The Catholic Church in Cuba is divided into three archdioceses : Archdiocese of San Cristóbal de la Habana, Camagüey and Santiago de Cuba. There are eight suffragan dioceses. Archbishop of Havana has been Juan García Rodríguez since 2016 , whose seat is in the highest church in the country, the St. Christopher's Cathedral . The Archdiocese of Camagüey has been under the direction of Archbishop Wilfredo Pino Estévez since the end of 2016 . The Archbishop of Santiago de Cuba is Dionisio García Ibáñez , current chairman of the Catholic Bishops' Conference of Cuba.

The Church has several educational institutions, including the Havana Major Seminary.
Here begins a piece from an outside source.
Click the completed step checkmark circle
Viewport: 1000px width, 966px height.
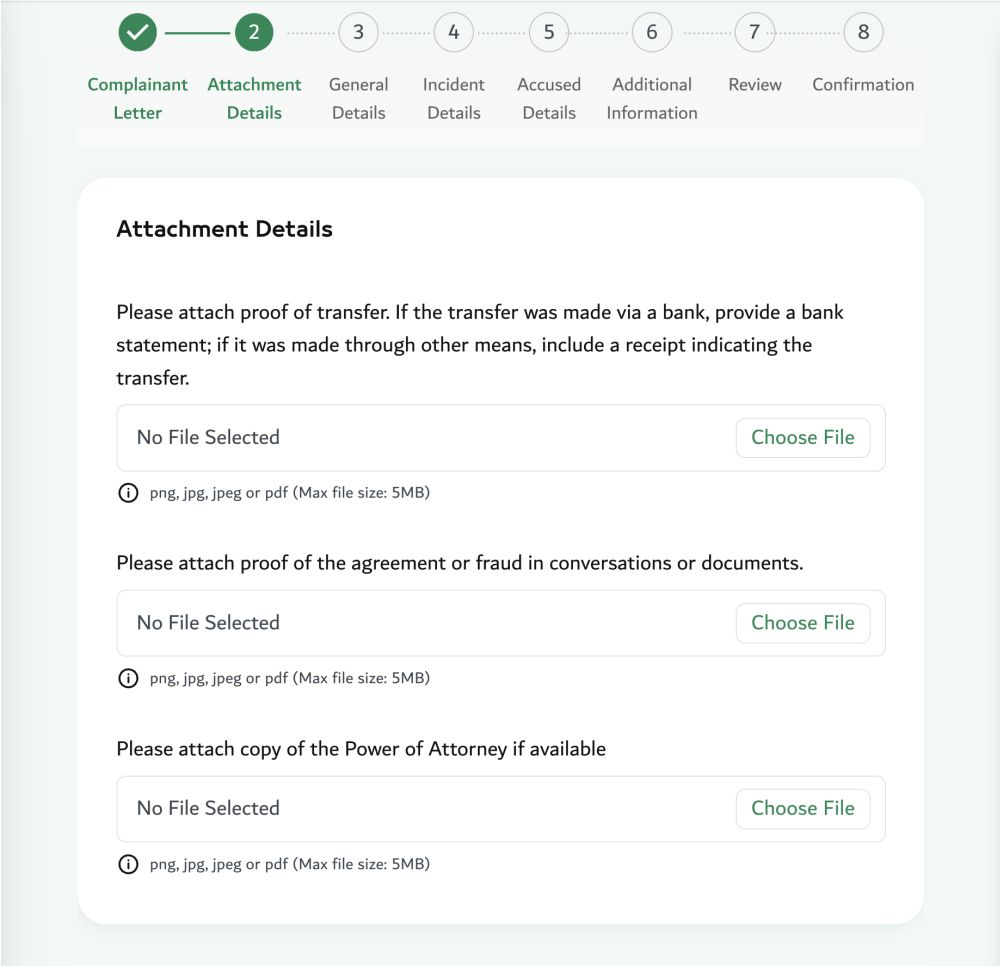coord(137,32)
The church also owns some homes and hospitals, and there is charitable work among the poor.

The Holy See is represented by the Apostolic Nuncio . Since October 2019 this has been Archbishop Giampiero Gloder .
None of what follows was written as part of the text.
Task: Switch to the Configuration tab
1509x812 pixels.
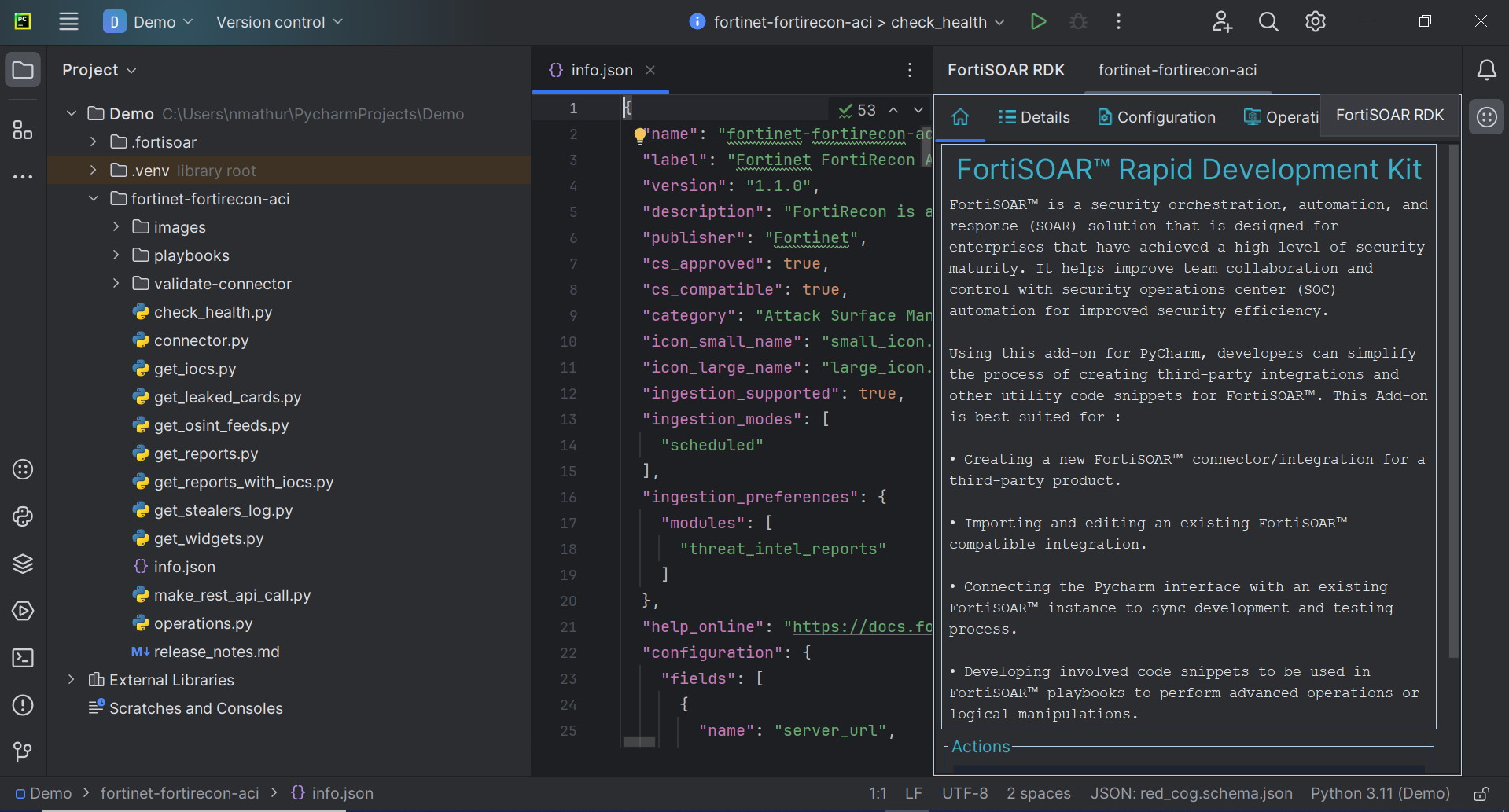Action: point(1156,117)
Statistics by diocese (2004 data):

archdiocese diocese Number of Catholics Number of clergy Number of parishes
San Cristobal de la Habana San Cristobal de la Habana 2,800,000 111 102
Matanzas 478,000 20th 37
Pinar del Rio 430,000 19th 25th
Camaguey Camaguey 544,000 27 14th
Ciego de Avila 186 900 8th 4th
Cienfuegos 293 600 23 22nd
Santa Clara 518 935 27 34
Santiago de Cuba Santiago de Cuba 248,000 20th 13
Guantánamo-Baracoa 185 218 9 7th
Holguín 435,000 37 28
Santísimo Salvador de Bayamo y Manzanillo 222,000 15th 9

See also


  • Theodor Herr : Church in Cuba. Christianity and Marxism at the turning point? . EOS, St. Ottilien 1989, ISBN 3-88096-749-0 .
  • Margaret E. Crahan: Catholicism in Cuba in: Cuban Studies 19, 1989, pages 3–24, ISBN 0-8229-3626-7 (English)
  • John M. Kirk: Toward an Understanding of the Church-State Rapprochement in Revolutionary Cuba in: Cuban Studies 19, 1989, pages 25–42, ISBN 0-8229-3626-7 (English)
  • Jorge I. Domínguez: International and National Aspects of the Catholic Church in Cuba in: Cuban Studies 19, 1989, pages 43–60, ISBN 0-8229-3626-7 (English)
  • Ignacio Uría: Iglesia y Revolución en Cuba , Madrid: Ediciones Encuentro 2011, ISBN 8499200885 (Spanish)

Web links

Individual evidence

  1. a b c d Samuel Farber: Cuba since the revolution of 1959: A critical assessment. Haymarket, Chicago 2011, p. 233 (English)
  2. Baker, Christopher P. Cuba Handbook. Chico, California: Moon Publications, Inc. (1997), pg. 103.
  3. ( page no longer available , search in web archives: Catholicism in different countries of the world )@1@ 2Template: Dead Link /
  4. Nance Profiles web site (orig. Source: OPERATION WORLD, 1979)
  5. a b Vatican / Mexico / Cuba: First details of the papal trip in: Radio Vatican from January 2, 2012
  6. About 4.7 million of all 11 million Cubans are baptized, but only about 150,000 attend Sunday mass. Quoted from: The Battle for Cuba's Soul. Newsweek (Jan. 19, 1998), pg. 42.
  7. a b Entry on statistics of the Catholic Church in Cuba (status 2004) on ; Retrieved July 18, 2016.